WHAT IS REQUIRED: Set down all of the data that follows, keeping every character.

Records from a data source:
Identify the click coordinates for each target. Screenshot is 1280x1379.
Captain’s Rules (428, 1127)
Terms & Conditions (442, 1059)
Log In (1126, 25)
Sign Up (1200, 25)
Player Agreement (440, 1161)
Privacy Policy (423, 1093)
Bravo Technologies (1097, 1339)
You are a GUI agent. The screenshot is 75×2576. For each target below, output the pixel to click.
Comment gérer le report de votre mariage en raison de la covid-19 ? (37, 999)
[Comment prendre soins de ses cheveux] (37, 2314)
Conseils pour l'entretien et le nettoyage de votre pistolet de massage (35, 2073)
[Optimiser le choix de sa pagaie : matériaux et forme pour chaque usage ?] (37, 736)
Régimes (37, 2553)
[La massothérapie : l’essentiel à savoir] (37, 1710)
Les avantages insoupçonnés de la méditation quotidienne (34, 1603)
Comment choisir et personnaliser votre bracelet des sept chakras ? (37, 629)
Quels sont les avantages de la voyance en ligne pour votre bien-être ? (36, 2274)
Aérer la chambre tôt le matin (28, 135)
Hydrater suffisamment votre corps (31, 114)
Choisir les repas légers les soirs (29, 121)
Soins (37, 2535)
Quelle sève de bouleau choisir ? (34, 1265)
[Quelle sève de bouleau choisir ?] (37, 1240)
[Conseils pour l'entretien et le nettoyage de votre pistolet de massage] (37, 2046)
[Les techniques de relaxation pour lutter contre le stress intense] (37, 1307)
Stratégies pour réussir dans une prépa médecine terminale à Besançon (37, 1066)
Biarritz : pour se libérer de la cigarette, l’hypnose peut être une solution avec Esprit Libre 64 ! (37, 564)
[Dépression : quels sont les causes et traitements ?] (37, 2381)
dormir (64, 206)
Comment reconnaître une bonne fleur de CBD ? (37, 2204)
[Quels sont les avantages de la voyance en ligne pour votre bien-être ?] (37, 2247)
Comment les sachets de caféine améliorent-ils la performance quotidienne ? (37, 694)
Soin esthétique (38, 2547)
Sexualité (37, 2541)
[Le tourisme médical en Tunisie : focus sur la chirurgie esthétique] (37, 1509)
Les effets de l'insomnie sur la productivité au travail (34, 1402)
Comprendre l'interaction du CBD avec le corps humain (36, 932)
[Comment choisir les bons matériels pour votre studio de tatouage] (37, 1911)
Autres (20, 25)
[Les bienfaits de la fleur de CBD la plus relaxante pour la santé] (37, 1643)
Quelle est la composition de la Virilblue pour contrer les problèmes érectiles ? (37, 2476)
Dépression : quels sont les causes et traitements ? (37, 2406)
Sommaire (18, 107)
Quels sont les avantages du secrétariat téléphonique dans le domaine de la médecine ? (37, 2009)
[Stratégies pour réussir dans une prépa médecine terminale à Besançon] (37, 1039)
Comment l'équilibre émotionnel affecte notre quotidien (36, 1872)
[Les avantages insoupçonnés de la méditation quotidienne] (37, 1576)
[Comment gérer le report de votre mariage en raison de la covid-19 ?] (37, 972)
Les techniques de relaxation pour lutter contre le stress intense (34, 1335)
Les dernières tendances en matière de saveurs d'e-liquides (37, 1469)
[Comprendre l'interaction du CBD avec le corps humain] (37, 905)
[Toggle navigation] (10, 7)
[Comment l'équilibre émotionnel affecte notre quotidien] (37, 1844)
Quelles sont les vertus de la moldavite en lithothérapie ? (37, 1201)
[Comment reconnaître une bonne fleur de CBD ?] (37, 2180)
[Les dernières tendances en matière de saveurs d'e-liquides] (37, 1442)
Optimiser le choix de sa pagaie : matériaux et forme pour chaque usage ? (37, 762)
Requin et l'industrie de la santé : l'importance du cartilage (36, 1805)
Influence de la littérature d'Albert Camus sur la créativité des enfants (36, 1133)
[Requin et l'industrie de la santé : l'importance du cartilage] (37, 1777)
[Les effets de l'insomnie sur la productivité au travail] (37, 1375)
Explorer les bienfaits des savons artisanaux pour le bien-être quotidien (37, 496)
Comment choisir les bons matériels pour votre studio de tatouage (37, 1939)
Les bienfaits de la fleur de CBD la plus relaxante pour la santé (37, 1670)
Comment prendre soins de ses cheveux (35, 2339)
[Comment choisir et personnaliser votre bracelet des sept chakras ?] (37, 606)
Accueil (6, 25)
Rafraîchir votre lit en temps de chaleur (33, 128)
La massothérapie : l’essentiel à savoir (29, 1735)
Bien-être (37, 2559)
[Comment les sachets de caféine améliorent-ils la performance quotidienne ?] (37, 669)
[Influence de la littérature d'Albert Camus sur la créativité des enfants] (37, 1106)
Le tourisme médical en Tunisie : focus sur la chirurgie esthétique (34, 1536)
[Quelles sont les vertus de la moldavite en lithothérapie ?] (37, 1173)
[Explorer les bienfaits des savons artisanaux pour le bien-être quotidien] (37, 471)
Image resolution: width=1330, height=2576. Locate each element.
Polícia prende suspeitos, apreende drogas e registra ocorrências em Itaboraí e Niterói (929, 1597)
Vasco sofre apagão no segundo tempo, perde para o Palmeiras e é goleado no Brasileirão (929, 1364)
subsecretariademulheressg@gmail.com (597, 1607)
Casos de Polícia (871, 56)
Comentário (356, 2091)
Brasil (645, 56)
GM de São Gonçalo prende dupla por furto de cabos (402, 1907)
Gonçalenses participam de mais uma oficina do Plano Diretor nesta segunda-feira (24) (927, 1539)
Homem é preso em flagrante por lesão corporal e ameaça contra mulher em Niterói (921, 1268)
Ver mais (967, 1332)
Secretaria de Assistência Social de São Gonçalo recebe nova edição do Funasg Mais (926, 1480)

TASK OUTPUT:
Identify the click coordinates for each target. Screenshot is 1280x1379.
Captain’s Rules (428, 1127)
Terms & Conditions (442, 1059)
Log In (1126, 25)
Sign Up (1200, 25)
Player Agreement (440, 1161)
Privacy Policy (423, 1093)
Bravo Technologies (1097, 1339)
You are a GUI agent. The screenshot is 75×2576. For each target below, output the pixel to click.
Comment gérer le report de votre mariage en raison de la covid-19 ? (37, 999)
[Comment prendre soins de ses cheveux] (37, 2314)
Conseils pour l'entretien et le nettoyage de votre pistolet de massage (35, 2073)
[Optimiser le choix de sa pagaie : matériaux et forme pour chaque usage ?] (37, 736)
Régimes (37, 2553)
[La massothérapie : l’essentiel à savoir] (37, 1710)
Les avantages insoupçonnés de la méditation quotidienne (34, 1603)
Comment choisir et personnaliser votre bracelet des sept chakras ? (37, 629)
Quels sont les avantages de la voyance en ligne pour votre bien-être ? (36, 2274)
Aérer la chambre tôt le matin (28, 135)
Hydrater suffisamment votre corps (31, 114)
Choisir les repas légers les soirs (29, 121)
Soins (37, 2535)
Quelle sève de bouleau choisir ? (34, 1265)
[Quelle sève de bouleau choisir ?] (37, 1240)
[Conseils pour l'entretien et le nettoyage de votre pistolet de massage] (37, 2046)
[Les techniques de relaxation pour lutter contre le stress intense] (37, 1307)
Stratégies pour réussir dans une prépa médecine terminale à Besançon (37, 1066)
Biarritz : pour se libérer de la cigarette, l’hypnose peut être une solution avec Esprit Libre 64 ! (37, 564)
[Dépression : quels sont les causes et traitements ?] (37, 2381)
dormir (64, 206)
Comment reconnaître une bonne fleur de CBD ? (37, 2204)
[Quels sont les avantages de la voyance en ligne pour votre bien-être ?] (37, 2247)
Comment les sachets de caféine améliorent-ils la performance quotidienne ? (37, 694)
Soin esthétique (38, 2547)
Sexualité (37, 2541)
[Le tourisme médical en Tunisie : focus sur la chirurgie esthétique] (37, 1509)
Les effets de l'insomnie sur la productivité au travail (34, 1402)
Comprendre l'interaction du CBD avec le corps humain (36, 932)
[Comment choisir les bons matériels pour votre studio de tatouage] (37, 1911)
Autres (20, 25)
[Les bienfaits de la fleur de CBD la plus relaxante pour la santé] (37, 1643)
Quelle est la composition de la Virilblue pour contrer les problèmes érectiles ? (37, 2476)
Dépression : quels sont les causes et traitements ? (37, 2406)
Sommaire (18, 107)
Quels sont les avantages du secrétariat téléphonique dans le domaine de la médecine ? (37, 2009)
[Stratégies pour réussir dans une prépa médecine terminale à Besançon] (37, 1039)
Comment l'équilibre émotionnel affecte notre quotidien (36, 1872)
[Les avantages insoupçonnés de la méditation quotidienne] (37, 1576)
[Comment gérer le report de votre mariage en raison de la covid-19 ?] (37, 972)
Les techniques de relaxation pour lutter contre le stress intense (34, 1335)
Les dernières tendances en matière de saveurs d'e-liquides (37, 1469)
[Comprendre l'interaction du CBD avec le corps humain] (37, 905)
[Toggle navigation] (10, 7)
[Comment l'équilibre émotionnel affecte notre quotidien] (37, 1844)
Quelles sont les vertus de la moldavite en lithothérapie ? (37, 1201)
[Comment reconnaître une bonne fleur de CBD ?] (37, 2180)
[Les dernières tendances en matière de saveurs d'e-liquides] (37, 1442)
Optimiser le choix de sa pagaie : matériaux et forme pour chaque usage ? (37, 762)
Requin et l'industrie de la santé : l'importance du cartilage (36, 1805)
Influence de la littérature d'Albert Camus sur la créativité des enfants (36, 1133)
[Requin et l'industrie de la santé : l'importance du cartilage] (37, 1777)
[Les effets de l'insomnie sur la productivité au travail] (37, 1375)
Explorer les bienfaits des savons artisanaux pour le bien-être quotidien (37, 496)
Comment choisir les bons matériels pour votre studio de tatouage (37, 1939)
Les bienfaits de la fleur de CBD la plus relaxante pour la santé (37, 1670)
Comment prendre soins de ses cheveux (35, 2339)
[Comment choisir et personnaliser votre bracelet des sept chakras ?] (37, 606)
Accueil (6, 25)
Rafraîchir votre lit en temps de chaleur (33, 128)
La massothérapie : l’essentiel à savoir (29, 1735)
Bien-être (37, 2559)
[Comment les sachets de caféine améliorent-ils la performance quotidienne ?] (37, 669)
[Influence de la littérature d'Albert Camus sur la créativité des enfants] (37, 1106)
Le tourisme médical en Tunisie : focus sur la chirurgie esthétique (34, 1536)
[Quelles sont les vertus de la moldavite en lithothérapie ?] (37, 1173)
[Explorer les bienfaits des savons artisanaux pour le bien-être quotidien] (37, 471)
Image resolution: width=1330, height=2576. Locate each element.
Polícia prende suspeitos, apreende drogas e registra ocorrências em Itaboraí e Niterói (929, 1597)
Vasco sofre apagão no segundo tempo, perde para o Palmeiras e é goleado no Brasileirão (929, 1364)
subsecretariademulheressg@gmail.com (597, 1607)
Casos de Polícia (871, 56)
Comentário (356, 2091)
Brasil (645, 56)
GM de São Gonçalo prende dupla por furto de cabos (402, 1907)
Gonçalenses participam de mais uma oficina do Plano Diretor nesta segunda-feira (24) (927, 1539)
Homem é preso em flagrante por lesão corporal e ameaça contra mulher em Niterói (921, 1268)
Ver mais (967, 1332)
Secretaria de Assistência Social de São Gonçalo recebe nova edição do Funasg Mais (926, 1480)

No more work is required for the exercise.